Pitt puts in a tremendous turn as Cogan, a cold and procedure-driven hitman. He delivers lines with precision and care, unwearyingly exploring the contours of his character and delivering more than just a chilled-out killer. He looks with disdain on Obama’s election night speech, for instance, and delivers one of the best lines in the picture with unnerving resolve as things roll to conclusion.
Killing Them Softly is one of the best movies of 2012 and one of the best pure crime movies to come out in quite some time. It has a certain old school quality to it and earns its stripes through working class, hard-earned appeal. The dialogue is hard-boiled and deliberate, crackling with coarseness and detailed lyricism.
Along with the lyricism of the movie’s dialogue and the master class of performances on display, Dominik’s picture zeroes in on the realities of violence with unflinching tenacity. Some might argue that the killings are heavily stylized, but this seems to serve multiple purposes. While being aesthetically interesting, Dominik’s use of slo-mo also details the impact of bullets and the shattering of glass.

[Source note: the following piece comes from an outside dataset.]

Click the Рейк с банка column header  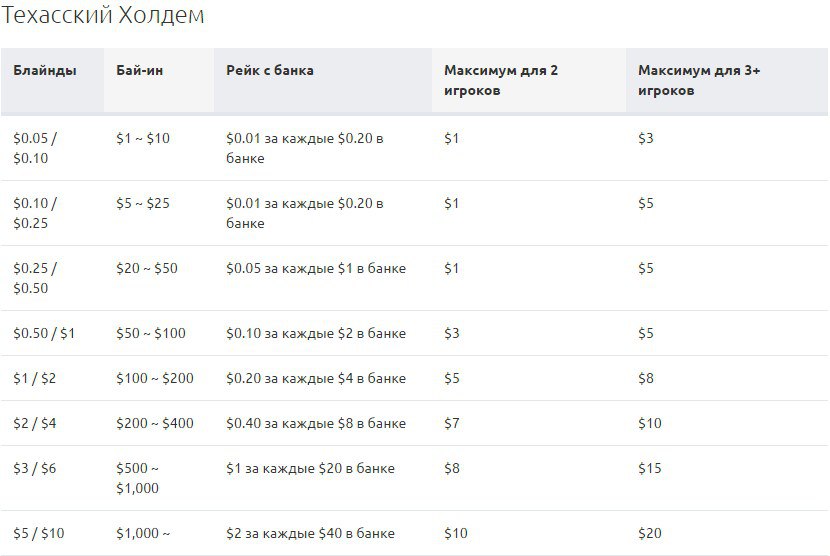click(270, 70)
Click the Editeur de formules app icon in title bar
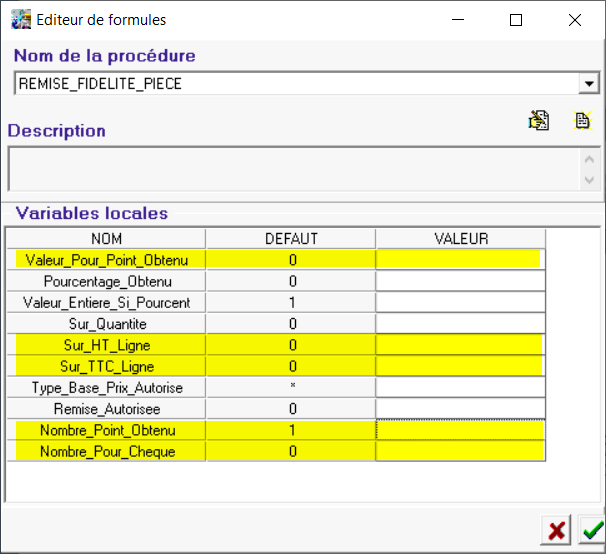Viewport: 606px width, 554px height. pyautogui.click(x=20, y=19)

Reactions are also important as far as the violence is concerned. Characters cry out in agony, making wretched shows of themselves in glaring contrast to the ham-fisted actioners that often pollute cinema. The beating of Markie at the hands of two thugs is hard to watch in large part due to Liotta’s brilliant acting, while other characters cry out and “make noise” when they’re shot. In elucidating the consequences of violence in visceral terms, Dominik’s movie proves ultimately gripping.
Killing Them Softly, I’ll admit, is probably not what most people would expect given the trailers. But it is a brilliant motion picture, an achievement of fortitude and cunning that features one of the finest actors working today and a wonderfully persistent cadence. Its dialogue is rich, its characters are divine and its criminal grit is exceptional and bloody awesome.